Written exercise -
Rewrite the lines below with every "Click the" changed to "Select the" and nothing else altered, and leave out the pictures.

Data lines -
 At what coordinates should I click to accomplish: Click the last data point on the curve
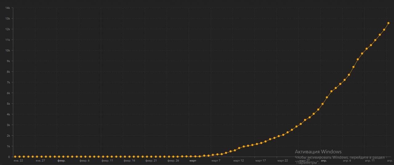coord(388,23)
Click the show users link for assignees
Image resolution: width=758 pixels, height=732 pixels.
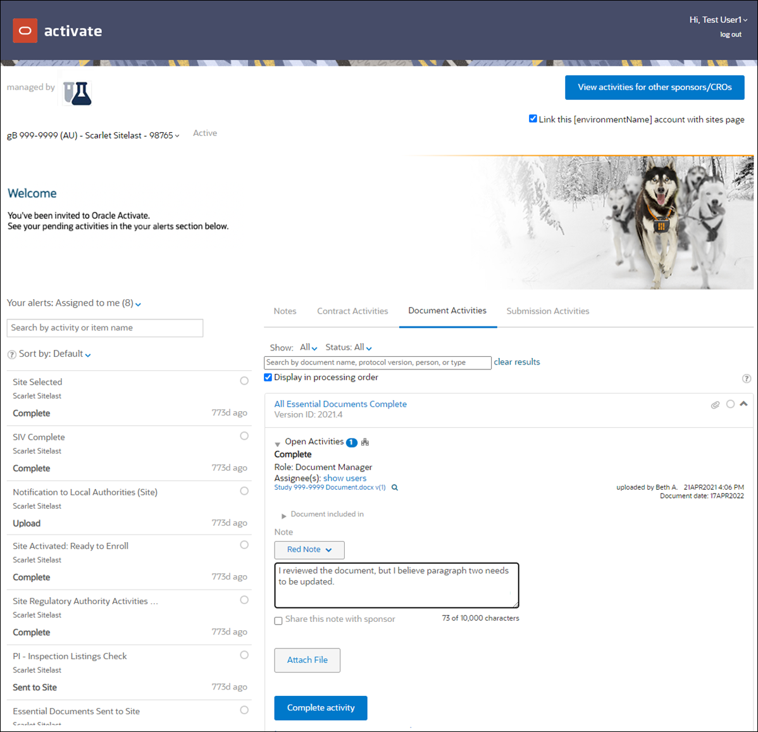[x=345, y=478]
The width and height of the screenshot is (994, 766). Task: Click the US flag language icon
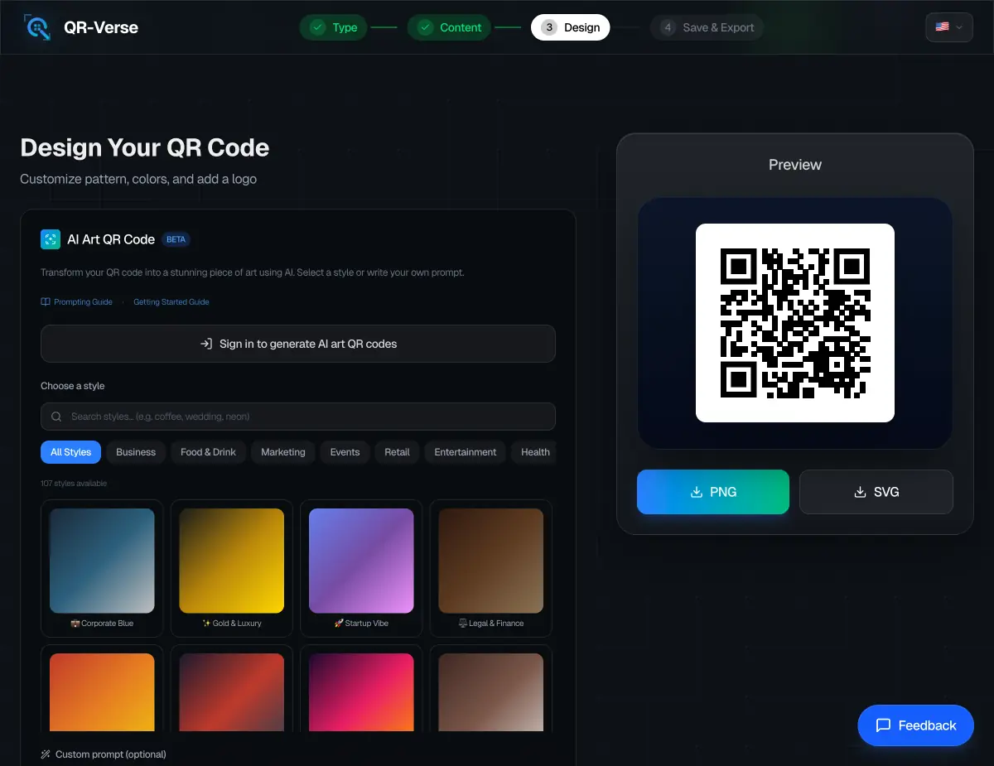pos(943,26)
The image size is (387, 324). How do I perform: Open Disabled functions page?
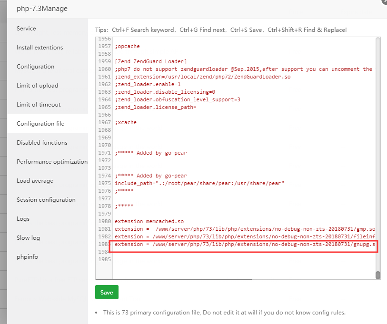[x=42, y=143]
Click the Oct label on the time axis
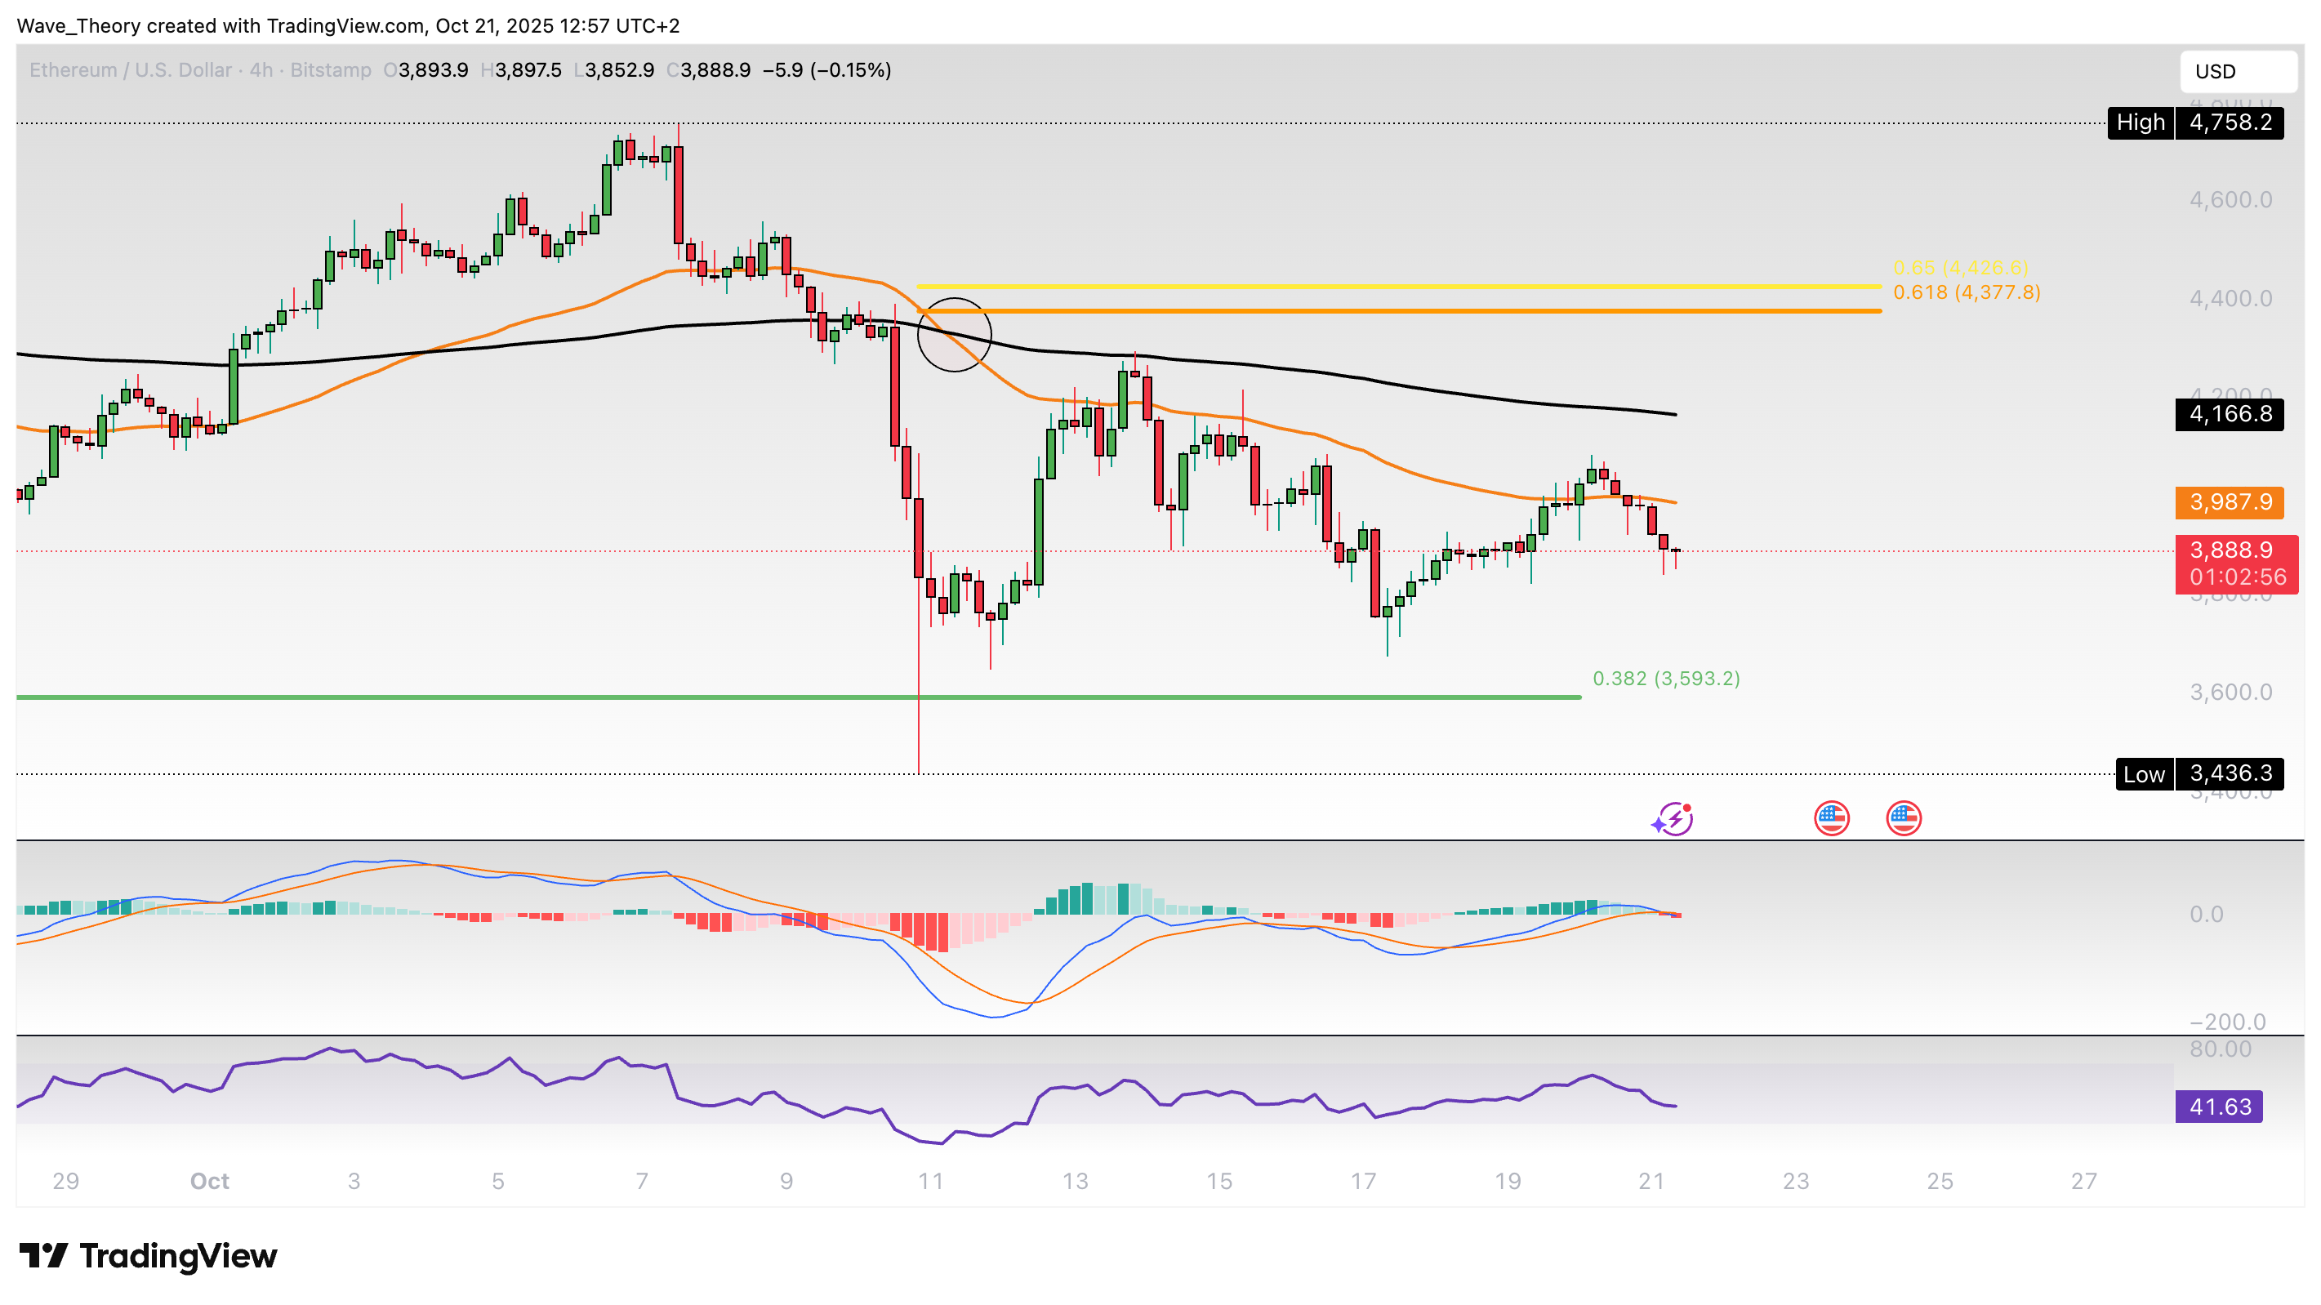 210,1182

Reply -
 At what coordinates should I click to accomplish: Select the last data point on the curve
coord(388,23)
Select the show users link for assignees
Image resolution: width=758 pixels, height=732 pixels.
[x=345, y=478]
The width and height of the screenshot is (994, 766). Task: Select the US flag language icon
pos(943,26)
The image size is (387, 324). How do I perform: Open Disabled functions page?
[x=42, y=143]
Select the Oct label on the time axis
 210,1182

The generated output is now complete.